Ce sera un souvenir. D'un mardi soir, à l'heure
de la vaisselle, quand l'on tourne machinalement la
mollette du poste pour couvrir le bruit de l'eau qui
coule sur les assiettes d'après-repas. Au hasard
de la bande FM ou presque. Nous savions qu'une "
Perspective contemporaine " se jouait à
la radio, sur France Culture. L'auteur venait de présenter
son travail. Il était temps de passer à
la fiction. Notre écoute fut au départ
distraite, hésitant entre le crissement du
torchon sur la faïence et les premières
bribes d'une histoire dialoguée. De passage
à Paris, une Japonaise retrouvait le fils d'un
Français qu'elle avait connu et aimé
dans un Japon de l'immédiat après-guerre,
au temps de la mise en place du proconsulat américain.

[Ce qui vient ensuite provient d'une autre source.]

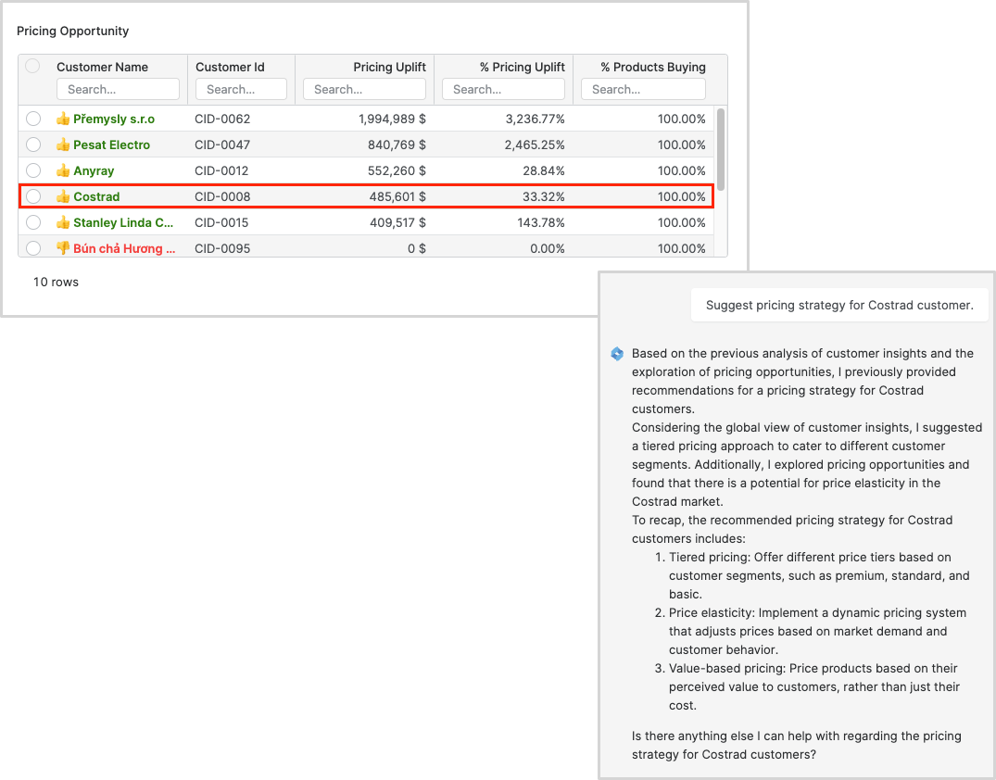This screenshot has width=996, height=780.
Task: Sort by % Products Buying column header
Action: 652,67
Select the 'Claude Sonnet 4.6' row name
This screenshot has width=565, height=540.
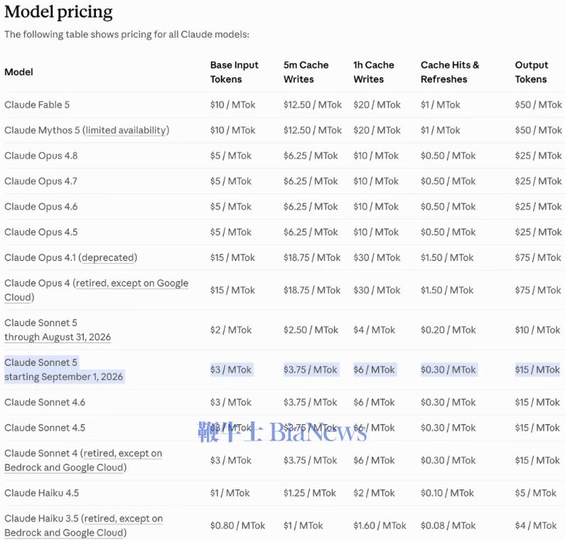(45, 402)
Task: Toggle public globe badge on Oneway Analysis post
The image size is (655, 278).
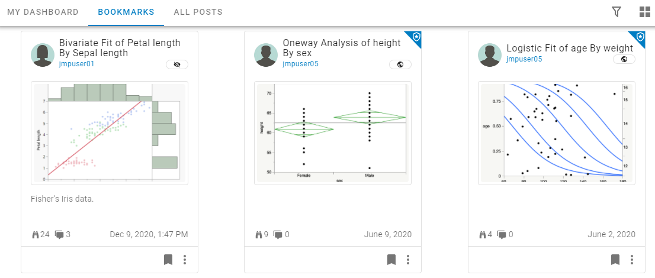Action: pyautogui.click(x=400, y=64)
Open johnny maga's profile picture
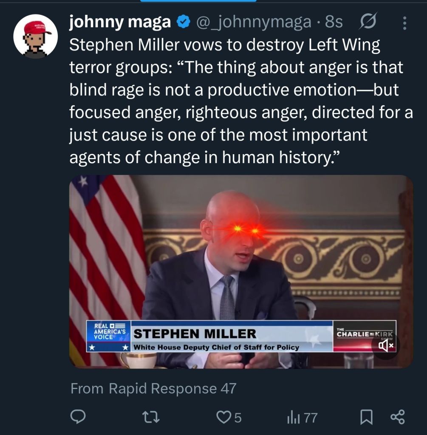Viewport: 427px width, 435px height. click(x=36, y=37)
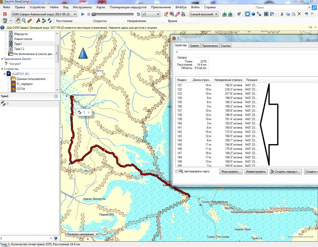Enable the Центрировать карту checkbox
The width and height of the screenshot is (318, 247).
(x=177, y=171)
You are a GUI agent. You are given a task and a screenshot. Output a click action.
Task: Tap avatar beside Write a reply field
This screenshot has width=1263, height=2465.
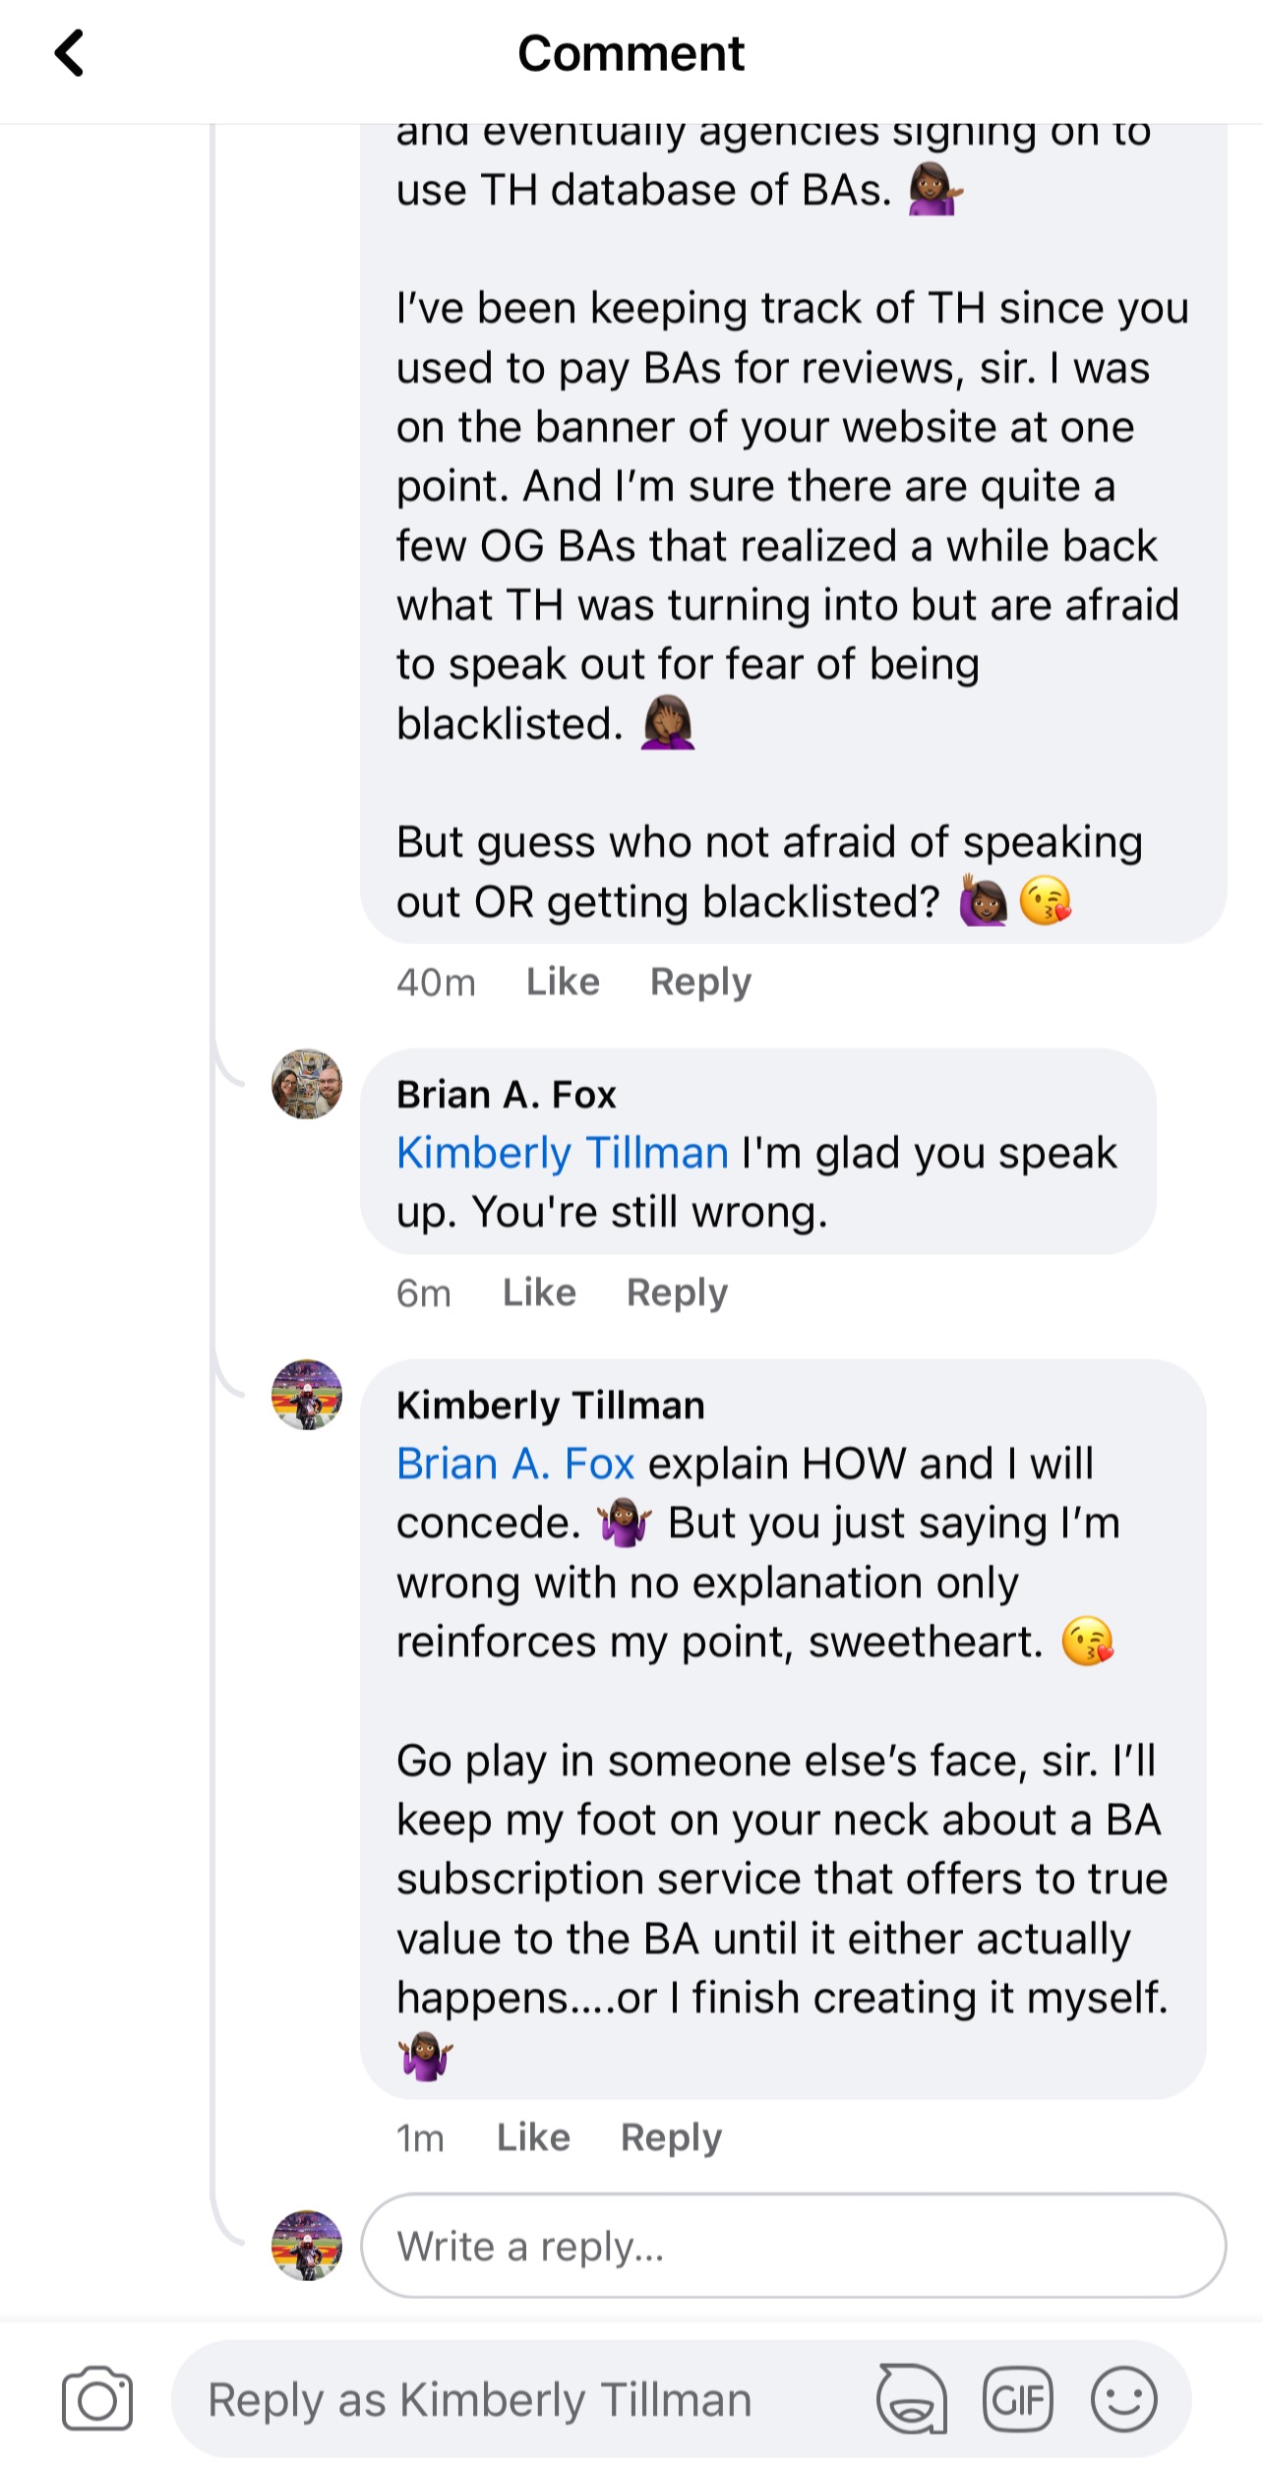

Anamnèse, découverte d'un passé
paternel par un fils qui n'en avait jamais entendu
parler, mémoire, histoire. Nous conservons
de cette heure passée entre l'évier
et le canapé un souvenir aigu. Celui d'une
translation d'une pièce à l'autre au
gré d'une attention de plus en plus soutenue.
Il était pourtant évident que nous éteindrions
le poste pour vaquer à nos occupations. Il
n'en fut rien.
La parenthèse radiophonique se prolongea. Pour
le plaisir de la narration. Pour la persuasion d'une
histoire, son appel à s'y couler, à
s'y mouvoir. La scène d'un théâtre
organise la frontalité. Elle capte le regard,
ordonne l'entendement, lie un texte, un corps, une
voix, un décor. La fiction à la radio
surgit d'un nulle part, attire l'attention, imprègne
un moment, entre latence et concentration. Elle peut
avoir le don de figer. Nous nous sommes donc arrêtés
pour écouter. Texte de facture classique, mise
en ondes rythmée par deux voix et un téléphone
qui sonna pour relier. Rien de bien original. Peut-être.
Pour autant, nous n'avons jamais songé à
rompre ce qui devint, au fur et à mesure, l'enchantement
d'un plaisir oublié : celui de l'histoire racontée.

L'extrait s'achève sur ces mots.